Good question, but Madoff, in particular, used this approach.
We now know that balance sheet and bank balance fraud can be hidden from the self-regulatory organizations (SROs). So with the benefit of hindsight, perhaps we need to be on the watch for grandiose actions of the CEO or chairman. New expensive headquarters can be a red flag as well, particularly when they can’t be justified by growth in business and or profits, as was the case with PFG’s fancy green Iowa headquarters. This bit of conventional wisdom extends to the castles the CEO may be building in his or her mind. Jon Corzine seemed set on recreating Goldman Sachs at MF Global and publicized those plans widely, including here in Futures.
Some internet-sleuthing on PFG’s Russell Wasendorf Sr. would have revealed his firm defaulted on the terms of state loans used to build PFG’s new $18 million headquarters in Cedar Falls. Here was a man who owned a private jet, opened restaurants and engaged in activities to portray himself as a grand philanthropist, yet couldn’t pay his rent.
A web search on Corzine would have revealed a man whose ego and hubris were perhaps a bit too over the top.

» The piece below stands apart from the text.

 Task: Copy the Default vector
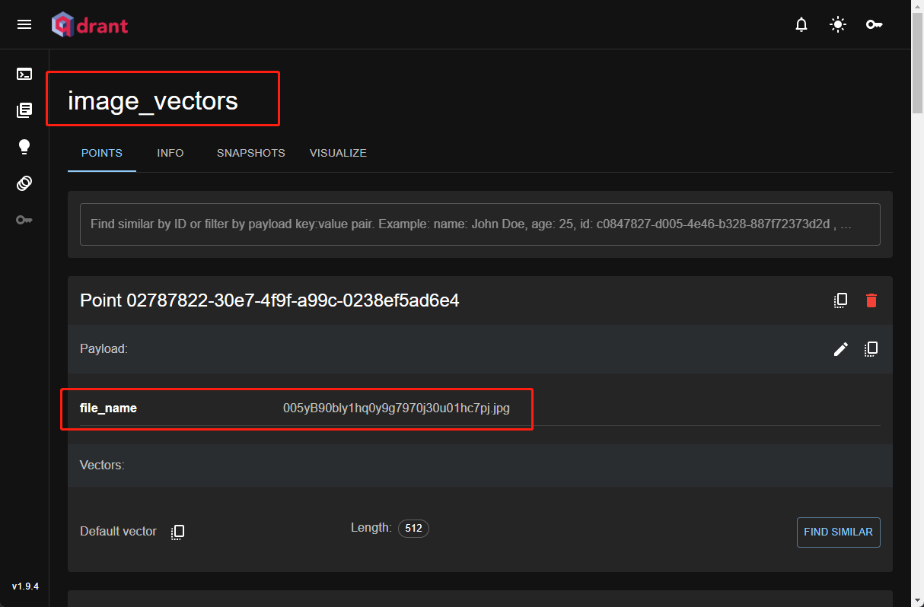tap(177, 532)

Bernie Madoff was a quiet man but he was the exception. SEC and CFTC records are filled with investment advisors who seemingly came up from nowhere, suddenly driving the most expensive cars, buying the most expensive homes and contributing the most to high society charity events. Eventually their Ponzi schemes fall apart and their wealth is discovered to come, not from trading, but from the funds handed over to them by unsuspecting investors. A lavish and flashy lifestyle can be another subjective red flag. If a Google search of your advisor comes up with more hits on society pages than financial articles, it should raise suspicion. A hubris test could be used as a subjective counterbalance to more traditional financial ratio tests.